■ STATED EXERCISE
Carry on the forum thread about a husband trying to learn his wife's wishes in the bedroom, starting from where it stops.

Sabrina... So how do I have this discussion when she won't communicate? As soon as she started reading, I asked her what it was about. She really didn't tell me anything. I finally wound up reading it, in hopes that it would clue me in on her needs, fantasies, etc. I bought some toys, with the understanding that I would figure out what really turned her on. As soon as those toys came into view, she told me she wasn't interested in "that stuff". I've tried several times to invoke discussion on this, but she simply isn't sharing anything with me. I don't know how I can get her to share with me...


----------



## Gaia (Apr 27, 2012)

Well next time you bring out some toys.. just do what working posted... Say outright.. if you really don't want me to do this then say..(oranges, bananas, whatever you want to use as a safe word...) then proceed to do what you were about to do unless she says the word.


----------



## Gaia (Apr 27, 2012)

She could just be playing hard to get with you and hoping you won't give up .. but instead.. go through with it.


----------



## SabrinaBlue (Apr 18, 2012)

Your wife's lack of verbal communication means that she's gone non-verbal (see: showing cleavage). You can go non-verbal too.

She's showing more cleavage? Look directly at it, slowly raise a brow, then look up into her eyes and smirk knowingly. Turn and move on like it's no big deal. You're at the restaurant? Without looking at her, place your hand on her thigh and ... well, I can't get too graphic, but you can tease her all during dinner and up the anticipation.

And it may be later ... after the fires have died down ... that you can have some nice pillow-talk about how much experimentation you'd like to do.


----------



## Banshee (May 23, 2012)

Gaia said:


> She could just be playing hard to get with you and hoping you won't give up .. but instead.. go through with it.


...yikes.... It's taking a small army of women to help me decode my wife. I understand the "hard to get" stuff, but don't want to scare her off my being too dominant if I mistake her as "hard to get" for a "hell NO"... 

I think our safe word will be ANY fruit.. ..maybe the entire fruit bowl...

Please remember, I'm a man. I have a very simple brain. Speak slowly and use big crayons for me...


----------



## WorkingOnMe (Mar 17, 2012)

Gaia said:


> She could just be playing hard to get with you and hoping you won't give up .. but instead.. go through with it.


Exactly. Just make sure you've established a safe word ahead of time. Like the day before, or days before.


----------



## Gaia (Apr 27, 2012)

lol well ele has a great suggestion too that i think you should try out. I know.. us women are VERY complicated.... lol


----------



## SabrinaBlue (Apr 18, 2012)

Oh, Banshee. The fact that you're willing to listen and try is awesome. :smthumbup:


----------



## Gaia (Apr 27, 2012)

Whoops!! Not ele.. meant Sabrina!! Sorry Sabrina!!


----------



## SabrinaBlue (Apr 18, 2012)

Hehe. No worries. I was like, "Wait, ele posted in here? Where was this?" Totally scrolled back looking. :rofl:


----------



## Gaia (Apr 27, 2012)

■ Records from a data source
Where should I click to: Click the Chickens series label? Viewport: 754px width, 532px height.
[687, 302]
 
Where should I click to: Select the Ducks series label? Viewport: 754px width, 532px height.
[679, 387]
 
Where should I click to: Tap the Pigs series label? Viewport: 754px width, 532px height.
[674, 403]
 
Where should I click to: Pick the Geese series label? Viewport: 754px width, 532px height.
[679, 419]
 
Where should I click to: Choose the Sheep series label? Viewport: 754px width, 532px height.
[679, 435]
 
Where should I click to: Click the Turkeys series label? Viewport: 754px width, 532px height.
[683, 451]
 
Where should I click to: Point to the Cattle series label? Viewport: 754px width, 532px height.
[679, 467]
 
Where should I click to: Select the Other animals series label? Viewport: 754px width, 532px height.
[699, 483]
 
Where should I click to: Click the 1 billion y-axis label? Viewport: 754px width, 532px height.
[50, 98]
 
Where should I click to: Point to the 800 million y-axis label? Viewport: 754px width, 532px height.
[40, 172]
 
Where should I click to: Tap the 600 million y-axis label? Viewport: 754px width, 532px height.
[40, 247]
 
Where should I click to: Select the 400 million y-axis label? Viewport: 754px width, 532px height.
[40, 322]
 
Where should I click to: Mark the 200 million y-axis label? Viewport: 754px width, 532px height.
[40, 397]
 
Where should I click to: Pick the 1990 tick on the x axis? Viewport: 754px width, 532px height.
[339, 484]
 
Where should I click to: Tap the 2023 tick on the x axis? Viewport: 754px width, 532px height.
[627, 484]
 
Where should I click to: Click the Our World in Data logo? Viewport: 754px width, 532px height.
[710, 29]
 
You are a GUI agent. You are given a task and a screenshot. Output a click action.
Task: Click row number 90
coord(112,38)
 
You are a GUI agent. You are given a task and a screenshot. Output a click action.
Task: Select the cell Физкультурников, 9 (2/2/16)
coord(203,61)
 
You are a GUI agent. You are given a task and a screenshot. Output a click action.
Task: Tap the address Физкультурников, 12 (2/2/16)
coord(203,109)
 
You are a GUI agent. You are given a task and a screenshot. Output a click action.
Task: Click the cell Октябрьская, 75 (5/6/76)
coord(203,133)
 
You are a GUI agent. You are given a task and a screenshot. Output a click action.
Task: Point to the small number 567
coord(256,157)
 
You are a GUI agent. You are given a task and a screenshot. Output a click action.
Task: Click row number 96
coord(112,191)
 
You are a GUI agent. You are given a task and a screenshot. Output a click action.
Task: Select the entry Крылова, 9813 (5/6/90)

■ THE OUTPUT
lol my minds a bit ditsy right now... am seriously considering getting this book..


----------



## *LittleDeer* (Apr 19, 2012)

Banshee as a woman who has found it very difficult to express in the past, my need for a relationship in which I am dominated, I can tell you I believe even though your wife may say she is not interested, as the other posters mentioned she definitely is. 

I would recommend you go to the site Taken In Hand, this may help you lovingly take control of the relationship. Also stop asking and take action, women love a thoughtful man who takes control on his own. 

Good luck.
_Posted via Mobile Device_


----------



## moxy (Apr 2, 2012)

Reading is not the first step toward cheating. By asking her to contain her interests and thoughts so that they don't make you uncomfortable, you are putting her in a cage. This is a terrible, terrible thing to do. She will hide more of herself from you and her spirit will shrivel and one day, she will really and truly hate you and you will probably deserve it for having done this to her. Don't go down that road.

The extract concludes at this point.